I must be excused for having shown irritation in my Diary at starting. I soon adapted myself to the entourage, and I hope I “did my manners” as became my official responsibilities. I liked the Greeks best of all—nay, I got very fond of these handsome, sunny people.

It was a curiously cosmopolitan society, and I, who am never good at remembering the little feuds that are always simmering in this kind of mixed company, must have sometimes made mistakes. I heard a Greek woman, who had dined with us the previous evening, informing her friends in a voice fraught with meaning, ”Imaginez, hier au soir chez le Général Monsieur Gariopulo a donné le bras à Madame Buzzato!” The recipients of this information were filled with mirth. What had I done in pairing off these two for the procession to dinner?

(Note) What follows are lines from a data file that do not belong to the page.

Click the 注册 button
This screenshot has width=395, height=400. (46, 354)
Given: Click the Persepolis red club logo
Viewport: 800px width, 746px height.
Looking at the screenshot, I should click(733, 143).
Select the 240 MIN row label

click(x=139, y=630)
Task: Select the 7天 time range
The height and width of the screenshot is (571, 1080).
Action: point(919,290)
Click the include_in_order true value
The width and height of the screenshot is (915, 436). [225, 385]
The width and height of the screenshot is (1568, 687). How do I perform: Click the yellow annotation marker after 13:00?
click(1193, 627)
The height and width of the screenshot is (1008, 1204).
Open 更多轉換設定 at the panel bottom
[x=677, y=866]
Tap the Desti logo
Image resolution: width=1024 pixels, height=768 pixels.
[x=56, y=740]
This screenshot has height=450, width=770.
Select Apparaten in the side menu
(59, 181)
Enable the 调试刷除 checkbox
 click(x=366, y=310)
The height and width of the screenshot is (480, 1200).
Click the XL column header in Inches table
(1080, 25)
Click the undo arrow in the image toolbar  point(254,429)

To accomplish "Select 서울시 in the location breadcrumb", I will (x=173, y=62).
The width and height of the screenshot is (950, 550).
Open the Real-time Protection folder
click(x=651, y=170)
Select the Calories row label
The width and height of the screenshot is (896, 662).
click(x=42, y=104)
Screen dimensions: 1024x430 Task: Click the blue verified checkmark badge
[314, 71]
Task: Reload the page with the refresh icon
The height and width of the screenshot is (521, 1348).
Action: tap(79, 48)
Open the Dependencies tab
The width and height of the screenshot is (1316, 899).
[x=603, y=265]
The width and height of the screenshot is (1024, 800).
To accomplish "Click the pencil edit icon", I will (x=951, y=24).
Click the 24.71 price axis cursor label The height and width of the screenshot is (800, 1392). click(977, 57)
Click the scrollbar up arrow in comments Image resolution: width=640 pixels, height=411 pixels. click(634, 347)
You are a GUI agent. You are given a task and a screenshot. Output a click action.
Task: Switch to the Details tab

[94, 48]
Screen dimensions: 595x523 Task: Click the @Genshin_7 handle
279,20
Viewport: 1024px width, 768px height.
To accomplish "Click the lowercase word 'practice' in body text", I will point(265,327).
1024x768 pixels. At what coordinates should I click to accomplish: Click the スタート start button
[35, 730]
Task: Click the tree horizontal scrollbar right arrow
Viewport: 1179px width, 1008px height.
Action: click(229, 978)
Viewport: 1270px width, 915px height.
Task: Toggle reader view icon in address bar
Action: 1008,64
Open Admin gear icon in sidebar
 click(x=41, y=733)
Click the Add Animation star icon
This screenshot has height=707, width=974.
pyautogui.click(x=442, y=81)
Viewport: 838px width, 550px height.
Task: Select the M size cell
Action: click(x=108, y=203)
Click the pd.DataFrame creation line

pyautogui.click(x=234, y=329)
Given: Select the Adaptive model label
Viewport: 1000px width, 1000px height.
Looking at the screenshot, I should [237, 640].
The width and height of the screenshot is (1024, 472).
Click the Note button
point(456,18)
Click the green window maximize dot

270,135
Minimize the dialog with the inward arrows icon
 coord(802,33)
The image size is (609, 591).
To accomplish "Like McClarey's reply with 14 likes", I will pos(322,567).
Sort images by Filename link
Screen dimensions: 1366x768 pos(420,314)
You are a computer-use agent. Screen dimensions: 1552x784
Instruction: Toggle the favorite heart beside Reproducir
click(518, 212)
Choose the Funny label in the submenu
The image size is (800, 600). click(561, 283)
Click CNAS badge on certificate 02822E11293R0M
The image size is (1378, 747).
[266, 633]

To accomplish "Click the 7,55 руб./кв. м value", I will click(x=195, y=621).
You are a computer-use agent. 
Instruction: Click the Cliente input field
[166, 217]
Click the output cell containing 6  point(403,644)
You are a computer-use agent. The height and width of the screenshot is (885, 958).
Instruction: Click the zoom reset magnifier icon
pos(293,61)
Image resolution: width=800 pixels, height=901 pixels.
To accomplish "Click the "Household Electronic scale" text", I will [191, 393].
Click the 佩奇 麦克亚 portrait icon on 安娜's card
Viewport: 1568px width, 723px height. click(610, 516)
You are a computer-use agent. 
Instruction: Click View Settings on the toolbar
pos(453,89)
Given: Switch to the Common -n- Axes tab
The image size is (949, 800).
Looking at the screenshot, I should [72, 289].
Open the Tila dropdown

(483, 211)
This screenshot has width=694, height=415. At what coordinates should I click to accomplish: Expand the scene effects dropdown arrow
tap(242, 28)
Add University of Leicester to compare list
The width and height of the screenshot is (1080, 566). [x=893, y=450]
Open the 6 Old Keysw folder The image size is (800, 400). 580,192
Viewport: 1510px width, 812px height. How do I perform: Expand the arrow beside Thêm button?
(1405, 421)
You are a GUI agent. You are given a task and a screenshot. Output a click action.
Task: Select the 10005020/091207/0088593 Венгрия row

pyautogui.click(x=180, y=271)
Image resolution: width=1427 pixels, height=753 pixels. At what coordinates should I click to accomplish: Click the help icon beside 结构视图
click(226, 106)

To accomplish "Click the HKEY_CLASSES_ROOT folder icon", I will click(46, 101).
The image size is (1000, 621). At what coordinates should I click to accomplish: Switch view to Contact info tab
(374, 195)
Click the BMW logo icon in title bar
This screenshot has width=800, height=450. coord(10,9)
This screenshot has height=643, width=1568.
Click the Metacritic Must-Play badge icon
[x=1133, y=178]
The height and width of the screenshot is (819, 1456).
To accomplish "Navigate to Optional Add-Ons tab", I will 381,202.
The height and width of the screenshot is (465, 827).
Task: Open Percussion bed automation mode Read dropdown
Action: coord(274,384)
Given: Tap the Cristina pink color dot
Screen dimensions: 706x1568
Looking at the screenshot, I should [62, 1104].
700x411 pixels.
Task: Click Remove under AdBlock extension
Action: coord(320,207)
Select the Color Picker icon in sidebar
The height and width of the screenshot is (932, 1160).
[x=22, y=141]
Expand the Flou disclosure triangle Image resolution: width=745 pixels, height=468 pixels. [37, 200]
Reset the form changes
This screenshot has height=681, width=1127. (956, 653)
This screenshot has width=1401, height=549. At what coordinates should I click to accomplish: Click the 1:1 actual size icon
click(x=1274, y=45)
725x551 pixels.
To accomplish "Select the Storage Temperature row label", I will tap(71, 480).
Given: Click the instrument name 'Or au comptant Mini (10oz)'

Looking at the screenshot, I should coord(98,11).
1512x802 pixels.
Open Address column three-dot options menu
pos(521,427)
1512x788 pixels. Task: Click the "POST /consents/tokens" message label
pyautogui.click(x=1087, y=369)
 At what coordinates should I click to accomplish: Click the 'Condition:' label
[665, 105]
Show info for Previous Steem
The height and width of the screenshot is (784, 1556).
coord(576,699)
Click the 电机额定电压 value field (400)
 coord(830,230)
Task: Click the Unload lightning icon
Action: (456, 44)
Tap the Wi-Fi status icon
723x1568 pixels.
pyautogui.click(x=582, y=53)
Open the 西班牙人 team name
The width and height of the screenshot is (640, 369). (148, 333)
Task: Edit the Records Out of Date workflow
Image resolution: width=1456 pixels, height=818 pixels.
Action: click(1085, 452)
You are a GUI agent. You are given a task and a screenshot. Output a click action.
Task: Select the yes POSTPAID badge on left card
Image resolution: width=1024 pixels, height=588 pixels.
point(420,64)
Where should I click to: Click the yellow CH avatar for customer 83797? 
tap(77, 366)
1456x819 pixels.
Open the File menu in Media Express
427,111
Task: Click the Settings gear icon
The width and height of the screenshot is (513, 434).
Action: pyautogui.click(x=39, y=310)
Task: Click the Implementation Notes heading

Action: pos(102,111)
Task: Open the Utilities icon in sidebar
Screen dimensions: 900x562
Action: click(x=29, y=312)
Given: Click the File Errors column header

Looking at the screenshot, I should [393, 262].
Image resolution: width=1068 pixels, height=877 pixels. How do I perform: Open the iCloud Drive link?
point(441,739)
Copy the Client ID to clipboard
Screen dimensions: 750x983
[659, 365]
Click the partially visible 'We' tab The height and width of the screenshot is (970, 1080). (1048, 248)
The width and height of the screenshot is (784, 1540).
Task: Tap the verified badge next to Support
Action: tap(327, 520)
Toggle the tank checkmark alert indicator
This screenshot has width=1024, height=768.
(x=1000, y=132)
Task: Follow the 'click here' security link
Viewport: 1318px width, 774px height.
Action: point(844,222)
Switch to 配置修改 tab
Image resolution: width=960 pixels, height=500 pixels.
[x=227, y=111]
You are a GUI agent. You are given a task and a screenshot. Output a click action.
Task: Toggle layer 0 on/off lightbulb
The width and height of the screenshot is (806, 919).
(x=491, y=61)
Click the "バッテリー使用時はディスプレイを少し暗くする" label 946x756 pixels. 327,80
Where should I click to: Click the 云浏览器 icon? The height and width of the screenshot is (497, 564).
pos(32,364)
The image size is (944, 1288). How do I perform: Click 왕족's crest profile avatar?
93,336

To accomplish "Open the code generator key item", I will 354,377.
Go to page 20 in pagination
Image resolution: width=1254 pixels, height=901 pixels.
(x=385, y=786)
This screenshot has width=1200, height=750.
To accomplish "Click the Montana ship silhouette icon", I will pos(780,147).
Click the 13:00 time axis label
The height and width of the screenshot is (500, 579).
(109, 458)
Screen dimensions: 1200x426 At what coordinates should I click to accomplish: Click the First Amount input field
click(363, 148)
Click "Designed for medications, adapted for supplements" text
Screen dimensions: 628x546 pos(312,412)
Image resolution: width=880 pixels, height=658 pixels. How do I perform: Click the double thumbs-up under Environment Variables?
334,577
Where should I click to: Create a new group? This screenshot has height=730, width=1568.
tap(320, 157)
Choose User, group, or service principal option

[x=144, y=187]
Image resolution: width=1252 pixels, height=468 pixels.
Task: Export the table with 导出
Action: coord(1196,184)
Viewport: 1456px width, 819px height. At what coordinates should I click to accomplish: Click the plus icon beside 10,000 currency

The British were entrenched at Ramleh. The little stations on the railway there gave me quite a turn at first sight. One was “Bulkley,” the next “Fleming,” then “Sydney O. Schutz,” and finally San Stefano at railhead, and a casino with a corrugated iron roof under that scorching sun. Oh, that I should see such a thing in Egypt! Cheek by jowl with the little villas one saw weird Bedouin tents and wild Arabs and their animals, carrying on their existence as if the Briton had never come there.